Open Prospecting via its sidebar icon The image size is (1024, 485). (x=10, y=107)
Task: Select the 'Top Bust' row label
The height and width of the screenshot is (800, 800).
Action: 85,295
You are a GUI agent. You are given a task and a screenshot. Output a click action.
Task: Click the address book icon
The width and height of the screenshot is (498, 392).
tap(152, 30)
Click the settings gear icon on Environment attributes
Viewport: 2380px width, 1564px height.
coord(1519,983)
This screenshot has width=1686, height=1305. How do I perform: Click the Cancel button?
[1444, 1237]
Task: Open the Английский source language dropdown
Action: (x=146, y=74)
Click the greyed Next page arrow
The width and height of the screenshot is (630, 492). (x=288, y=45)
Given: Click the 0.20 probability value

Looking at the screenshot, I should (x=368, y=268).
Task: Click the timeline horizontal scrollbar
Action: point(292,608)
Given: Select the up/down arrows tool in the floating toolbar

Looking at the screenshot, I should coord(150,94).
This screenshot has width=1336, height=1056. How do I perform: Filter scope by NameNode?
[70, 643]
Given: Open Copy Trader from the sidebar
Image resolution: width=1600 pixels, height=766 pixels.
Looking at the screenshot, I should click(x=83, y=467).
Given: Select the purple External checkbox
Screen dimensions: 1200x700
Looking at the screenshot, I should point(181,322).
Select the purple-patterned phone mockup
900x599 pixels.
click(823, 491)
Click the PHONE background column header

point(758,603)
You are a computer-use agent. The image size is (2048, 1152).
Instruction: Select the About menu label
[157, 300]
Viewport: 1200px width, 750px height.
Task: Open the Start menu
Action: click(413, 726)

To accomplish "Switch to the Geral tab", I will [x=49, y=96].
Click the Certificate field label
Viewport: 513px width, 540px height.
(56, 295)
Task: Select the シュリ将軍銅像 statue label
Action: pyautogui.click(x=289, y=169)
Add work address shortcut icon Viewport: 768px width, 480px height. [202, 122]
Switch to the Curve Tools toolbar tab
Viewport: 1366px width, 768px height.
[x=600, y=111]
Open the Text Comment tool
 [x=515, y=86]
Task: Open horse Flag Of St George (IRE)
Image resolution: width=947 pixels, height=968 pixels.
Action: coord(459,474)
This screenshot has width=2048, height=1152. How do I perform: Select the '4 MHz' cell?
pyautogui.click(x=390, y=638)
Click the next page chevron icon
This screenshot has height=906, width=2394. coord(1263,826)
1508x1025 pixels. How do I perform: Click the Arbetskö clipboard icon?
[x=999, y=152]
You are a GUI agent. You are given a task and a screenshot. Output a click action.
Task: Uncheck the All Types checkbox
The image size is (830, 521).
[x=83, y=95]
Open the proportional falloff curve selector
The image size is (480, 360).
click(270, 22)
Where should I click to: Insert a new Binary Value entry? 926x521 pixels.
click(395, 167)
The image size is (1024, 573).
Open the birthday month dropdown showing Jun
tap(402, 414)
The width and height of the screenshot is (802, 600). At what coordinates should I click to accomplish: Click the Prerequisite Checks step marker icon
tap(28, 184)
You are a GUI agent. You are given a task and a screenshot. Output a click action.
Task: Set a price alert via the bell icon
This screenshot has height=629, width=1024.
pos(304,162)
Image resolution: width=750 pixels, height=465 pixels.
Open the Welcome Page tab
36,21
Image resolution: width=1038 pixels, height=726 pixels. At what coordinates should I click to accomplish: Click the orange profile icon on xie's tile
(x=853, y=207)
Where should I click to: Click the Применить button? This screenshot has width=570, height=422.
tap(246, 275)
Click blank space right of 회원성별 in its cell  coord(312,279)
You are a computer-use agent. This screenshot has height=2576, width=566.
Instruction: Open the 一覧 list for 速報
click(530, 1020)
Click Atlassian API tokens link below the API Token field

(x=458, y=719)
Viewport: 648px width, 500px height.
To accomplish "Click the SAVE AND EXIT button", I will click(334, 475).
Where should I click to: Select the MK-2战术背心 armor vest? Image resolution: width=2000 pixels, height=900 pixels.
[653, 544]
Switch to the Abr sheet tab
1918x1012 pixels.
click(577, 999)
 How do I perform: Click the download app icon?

************

Required work:
Find the line with "Instruction: Open the 一覧 list for 速報" in the data above. Restate it and all later lines word for word, ending with the last line.

Response to this exercise:
Instruction: Open the 一覧 list for 速報
click(530, 1020)
Click Atlassian API tokens link below the API Token field

(x=458, y=719)
Viewport: 648px width, 500px height.
To accomplish "Click the SAVE AND EXIT button", I will click(334, 475).
Where should I click to: Select the MK-2战术背心 armor vest? Image resolution: width=2000 pixels, height=900 pixels.
[653, 544]
Switch to the Abr sheet tab
1918x1012 pixels.
click(577, 999)
 How do I perform: Click the download app icon?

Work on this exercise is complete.